(Items listed in a dataset)

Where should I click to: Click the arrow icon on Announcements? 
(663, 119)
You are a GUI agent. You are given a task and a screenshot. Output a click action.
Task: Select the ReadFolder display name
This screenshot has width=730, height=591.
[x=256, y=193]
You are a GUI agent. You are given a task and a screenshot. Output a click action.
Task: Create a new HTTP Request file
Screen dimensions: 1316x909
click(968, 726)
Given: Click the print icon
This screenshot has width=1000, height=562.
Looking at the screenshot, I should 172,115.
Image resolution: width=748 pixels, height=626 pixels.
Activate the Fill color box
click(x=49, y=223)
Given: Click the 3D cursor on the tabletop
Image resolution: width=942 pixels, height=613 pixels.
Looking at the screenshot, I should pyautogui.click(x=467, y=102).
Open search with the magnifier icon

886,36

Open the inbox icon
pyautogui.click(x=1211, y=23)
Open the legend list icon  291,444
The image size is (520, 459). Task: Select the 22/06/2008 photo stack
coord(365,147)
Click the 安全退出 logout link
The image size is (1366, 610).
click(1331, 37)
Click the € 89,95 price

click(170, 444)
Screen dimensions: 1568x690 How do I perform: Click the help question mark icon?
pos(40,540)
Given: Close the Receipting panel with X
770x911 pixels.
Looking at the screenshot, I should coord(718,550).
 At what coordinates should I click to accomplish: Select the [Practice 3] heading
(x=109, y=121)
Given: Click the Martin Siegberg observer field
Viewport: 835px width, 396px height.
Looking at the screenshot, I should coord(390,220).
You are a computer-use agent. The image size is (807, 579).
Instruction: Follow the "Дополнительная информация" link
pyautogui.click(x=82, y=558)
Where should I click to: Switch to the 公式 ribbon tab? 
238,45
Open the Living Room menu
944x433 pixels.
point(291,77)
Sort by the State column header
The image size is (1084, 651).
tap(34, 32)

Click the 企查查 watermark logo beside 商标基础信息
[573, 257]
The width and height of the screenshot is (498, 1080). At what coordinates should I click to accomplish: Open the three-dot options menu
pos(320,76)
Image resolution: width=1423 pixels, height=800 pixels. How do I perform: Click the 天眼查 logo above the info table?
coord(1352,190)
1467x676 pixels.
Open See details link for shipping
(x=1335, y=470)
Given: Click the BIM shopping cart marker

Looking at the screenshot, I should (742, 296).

To be done
Could you output every line of the records above as a numbered list and skip the blank lines?

Solution to this task
1. Where should I click to: Click the arrow icon on Announcements? 
2. (663, 119)
3. You are a GUI agent. You are given a task and a screenshot. Output a click action.
4. Task: Select the ReadFolder display name
5. This screenshot has width=730, height=591.
6. [x=256, y=193]
7. You are a GUI agent. You are given a task and a screenshot. Output a click action.
8. Task: Create a new HTTP Request file
9. Screen dimensions: 1316x909
10. click(968, 726)
11. Given: Click the print icon
12. This screenshot has width=1000, height=562.
13. Looking at the screenshot, I should 172,115.
14. Image resolution: width=748 pixels, height=626 pixels.
15. Activate the Fill color box
16. click(x=49, y=223)
17. Given: Click the 3D cursor on the tabletop
18. Image resolution: width=942 pixels, height=613 pixels.
19. Looking at the screenshot, I should pyautogui.click(x=467, y=102).
20. Open search with the magnifier icon
21. 886,36
22. Open the inbox icon
23. pyautogui.click(x=1211, y=23)
24. Open the legend list icon  291,444
25. The image size is (520, 459). Task: Select the 22/06/2008 photo stack
26. coord(365,147)
27. Click the 安全退出 logout link
28. The image size is (1366, 610).
29. click(1331, 37)
30. Click the € 89,95 price
31. click(170, 444)
32. Screen dimensions: 1568x690 How do I perform: Click the help question mark icon?
33. pos(40,540)
34. Given: Close the Receipting panel with X
35. 770x911 pixels.
36. Looking at the screenshot, I should coord(718,550).
37.  At what coordinates should I click to accomplish: Select the [Practice 3] heading
38. (x=109, y=121)
39. Given: Click the Martin Siegberg observer field
40. Viewport: 835px width, 396px height.
41. Looking at the screenshot, I should coord(390,220).
42. You are a computer-use agent. The image size is (807, 579).
43. Instruction: Follow the "Дополнительная информация" link
44. pyautogui.click(x=82, y=558)
45. Where should I click to: Switch to the 公式 ribbon tab? 
46. 238,45
47. Open the Living Room menu
48. 944x433 pixels.
49. point(291,77)
50. Sort by the State column header
51. The image size is (1084, 651).
52. tap(34, 32)
53. Click the 企查查 watermark logo beside 商标基础信息
54. [573, 257]
55. The width and height of the screenshot is (498, 1080). At what coordinates should I click to accomplish: Open the three-dot options menu
56. pos(320,76)
57. Image resolution: width=1423 pixels, height=800 pixels. How do I perform: Click the 天眼查 logo above the info table?
58. coord(1352,190)
59. 1467x676 pixels.
60. Open See details link for shipping
61. (x=1335, y=470)
62. Given: Click the BIM shopping cart marker
63. Looking at the screenshot, I should (742, 296).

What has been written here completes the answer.